You might be wondering why Namola and MySOS are both on this list. But MySOS is slightly more attuned for outright emergencies rather than alerting police to a potential breach of law.
“South Africa has a unique situation with numerous emergency service providers from both the public and private sector, offering emergency assistance solutions to clients in the medical, rescue, security and roadside assistance industries,” mySOS explains on its website.
Effectively, the app gives users a central place to request assistance from other authorities, from roadside assistance, to medical emergency teams to the sea rescue institute.
The app also acts as a central listings app for more commonly requested services (that may or may not be emergency related), including a list of medical practitioners, vets and pharmacies in any given area.

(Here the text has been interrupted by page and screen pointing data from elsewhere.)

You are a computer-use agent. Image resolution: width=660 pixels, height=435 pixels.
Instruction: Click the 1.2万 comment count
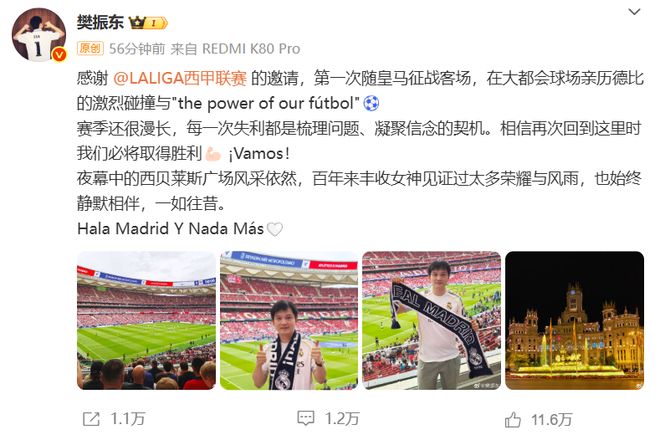342,419
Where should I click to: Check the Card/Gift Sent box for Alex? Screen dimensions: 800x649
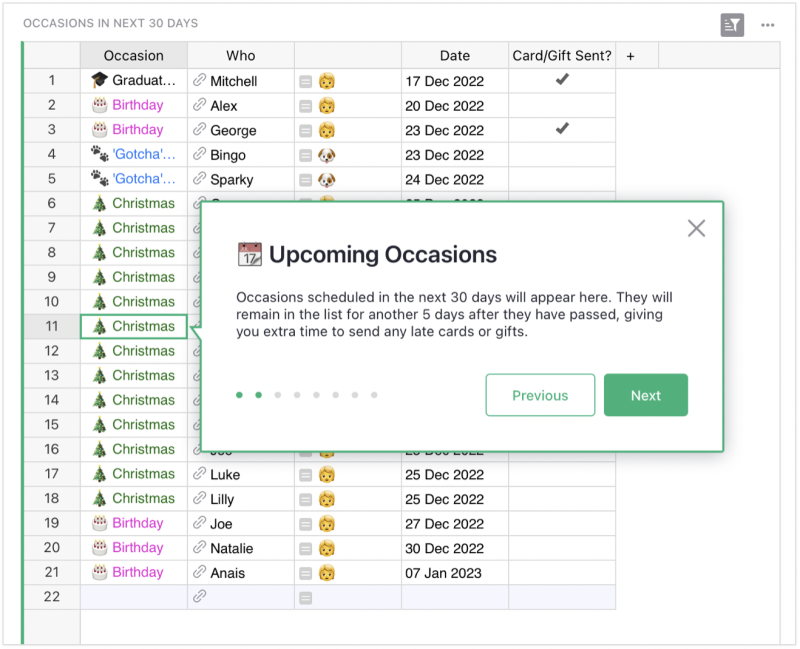pos(562,105)
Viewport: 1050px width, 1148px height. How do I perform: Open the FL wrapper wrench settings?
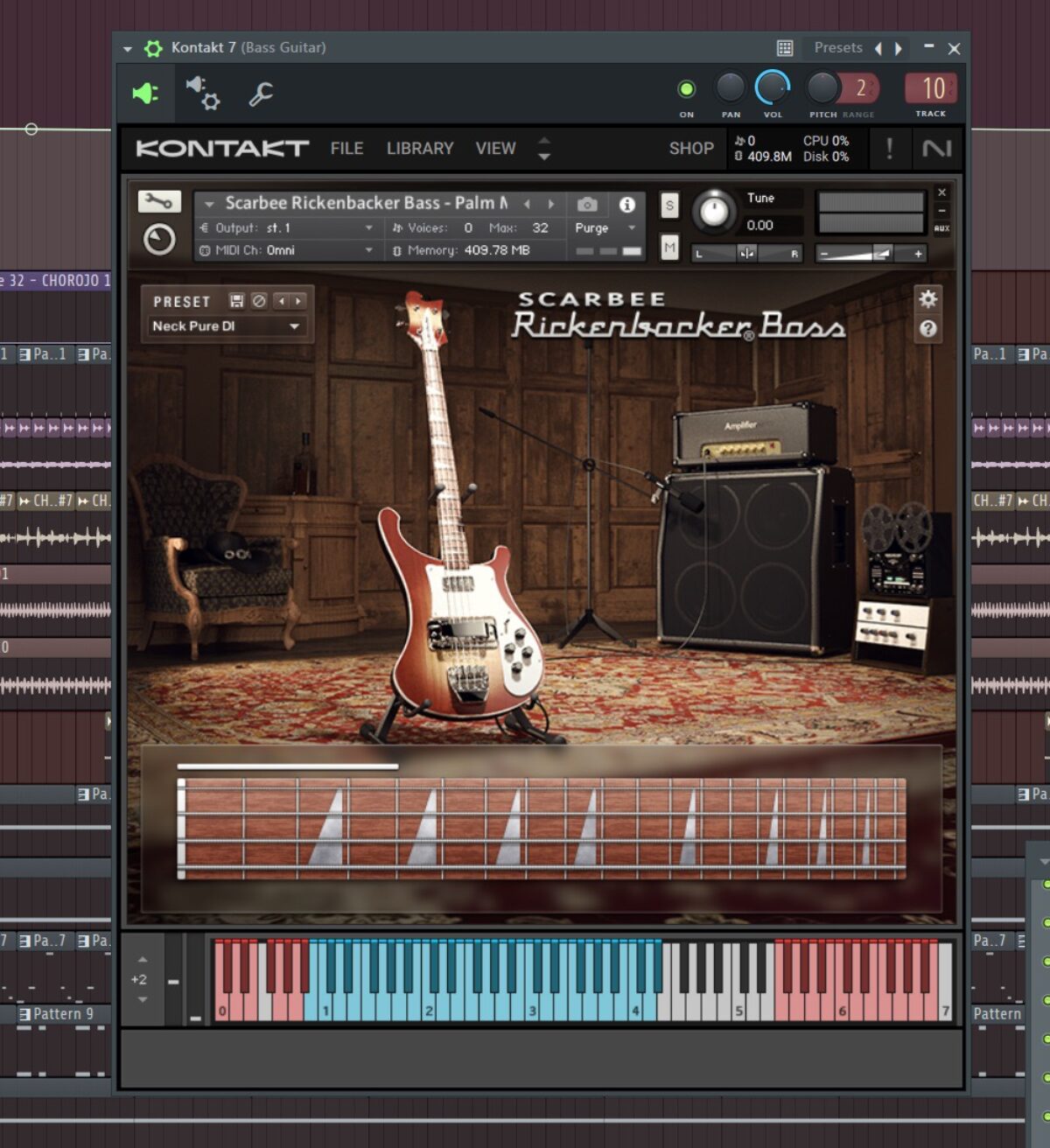[261, 94]
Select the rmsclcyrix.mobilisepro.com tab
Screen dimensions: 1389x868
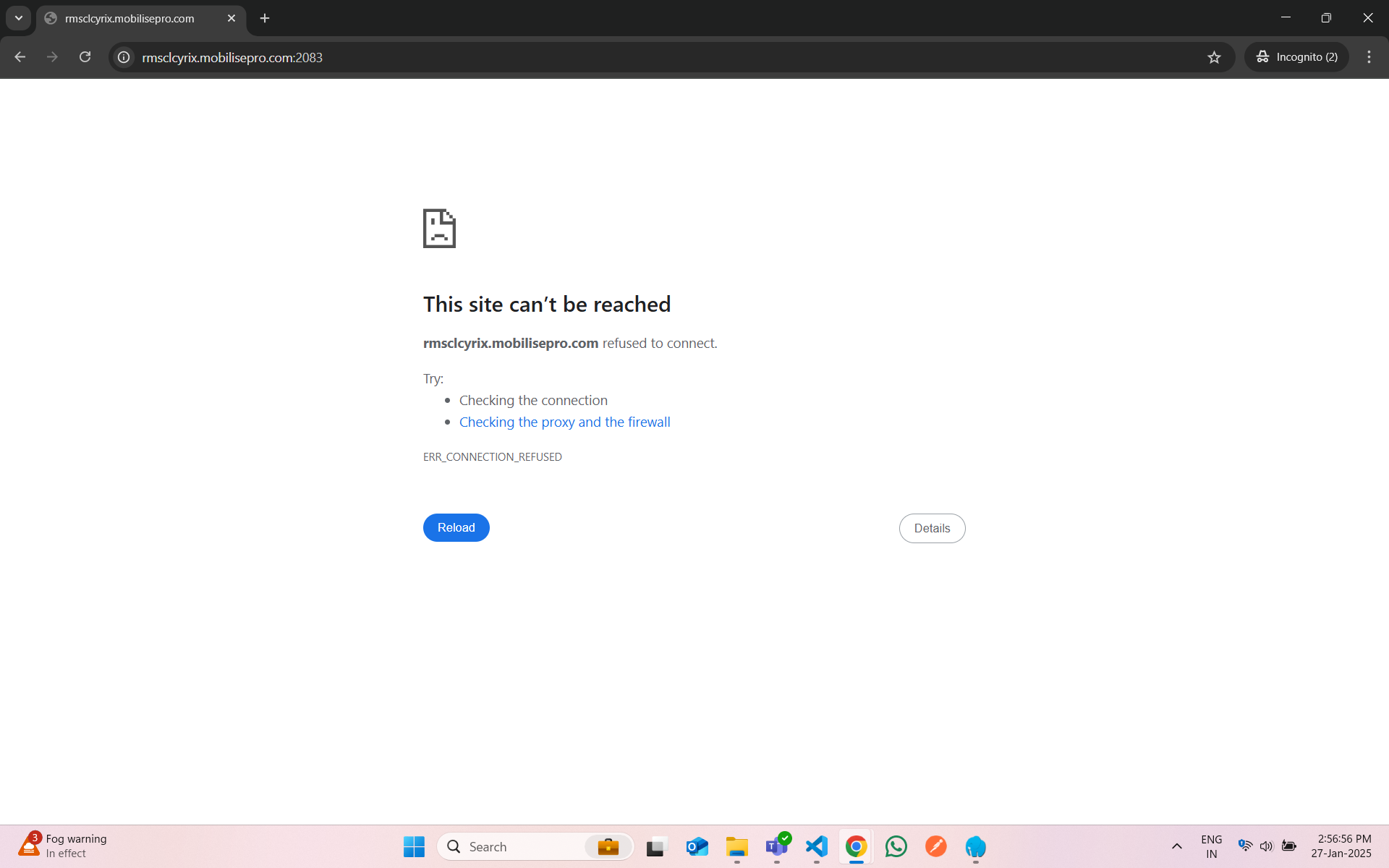[x=130, y=18]
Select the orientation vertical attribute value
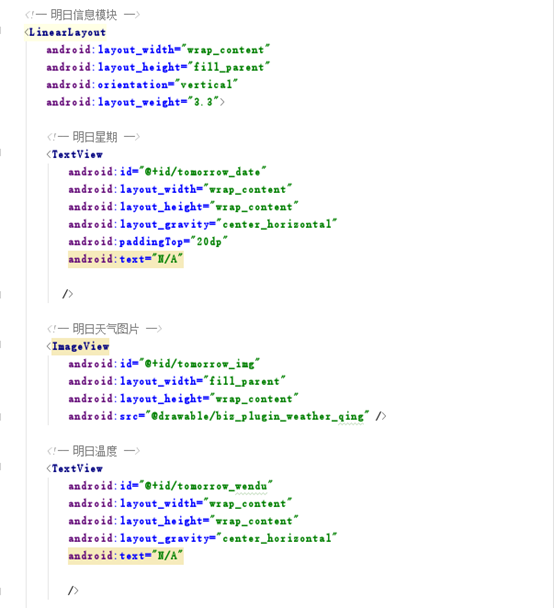This screenshot has width=554, height=608. (x=206, y=85)
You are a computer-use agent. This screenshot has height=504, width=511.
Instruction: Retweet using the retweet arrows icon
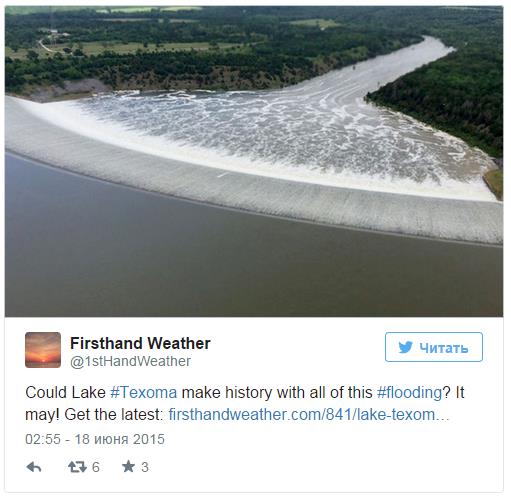pyautogui.click(x=77, y=467)
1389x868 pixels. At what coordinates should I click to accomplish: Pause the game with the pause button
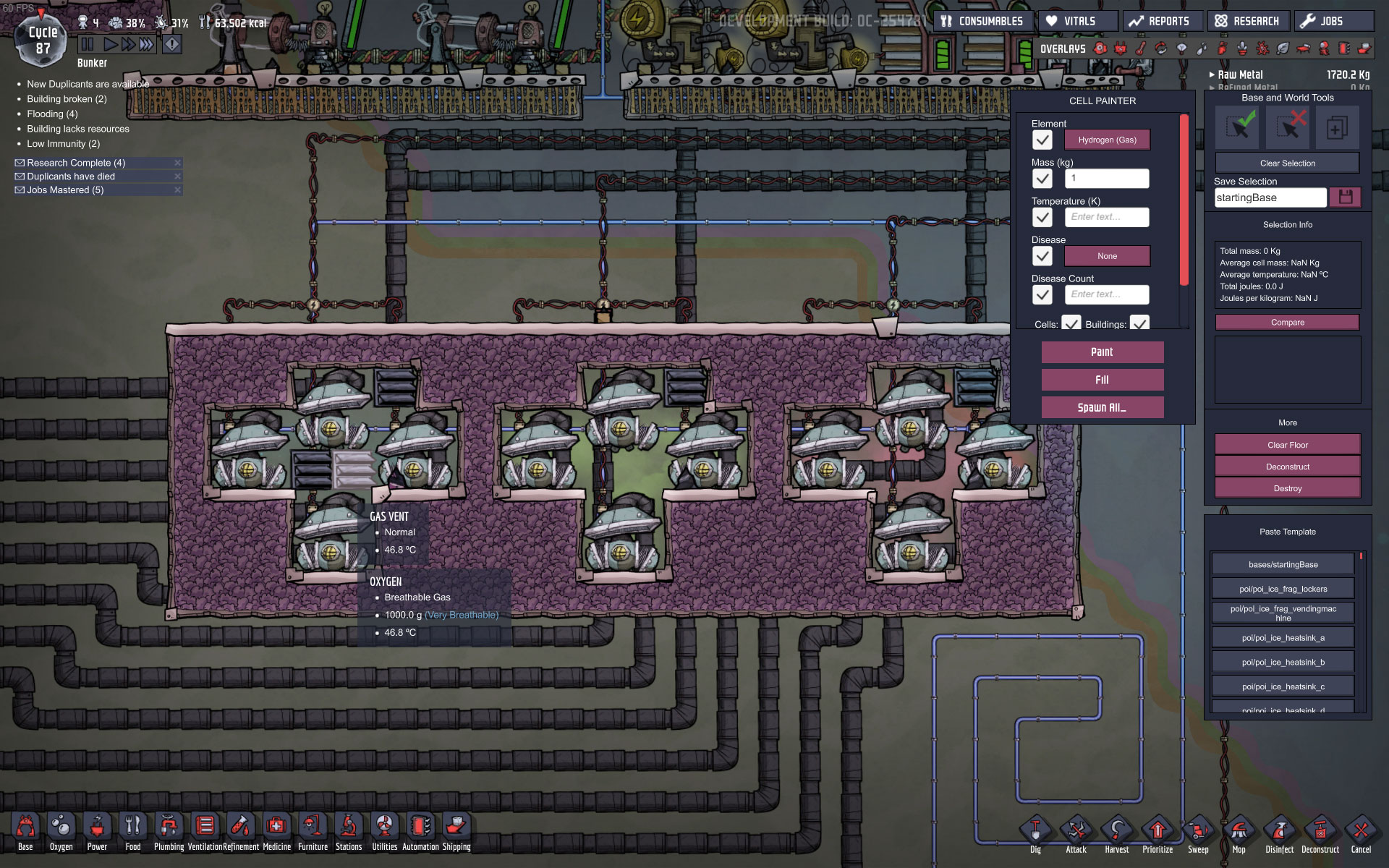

Additionally, if you’re out in the field, the app can also track your location, perfect for day hikers.
MySOS was also one of the five winners at Cape Town’s Seedstars World Event in 2015.
We’ve covered 22seven extensively on Memeburn and Ventureburn, an app that first emerged back in 2012. It has since grown under the ownership of Old Mutual.
It differs slightly from Stash too, in that its not entirely focussed on investing cash. While the latter allows users to passively save for rainy days, 22seven gives users more control over their expenditure and budgets.
22Seven allows users to add and manage multiple accounts from multiple financial institutions, akin to a digital financial advisor. The app allows users to set and keep track of budgets, be more cognizant of expenditure and plan their financial roadmaps for the month ahead.
The app has since been wholly absorbed into Old Mutual.
As the cost of groceries and basic household goods balloon, stretching your earnings has never been more important.
SNAPnSAVE, which was first launched back in mid-2015, allows users to get back a percentage of their cash spend.
Users of the app get cash back on items they select by scanning their till slip with their smartphone camera and uploading it with the SNAPnSAVE app. Users then receive a wiCode, which can be redeemed at a number of partner retailers.
At the moment, these retailers include grocery stories like Food Lovers Market, Shoprite and Checkers, to online stores like Loot and Takealot.
The service announced that it had surpassed 150 000 users in September 2016 while returning around R1.26-million to its customers.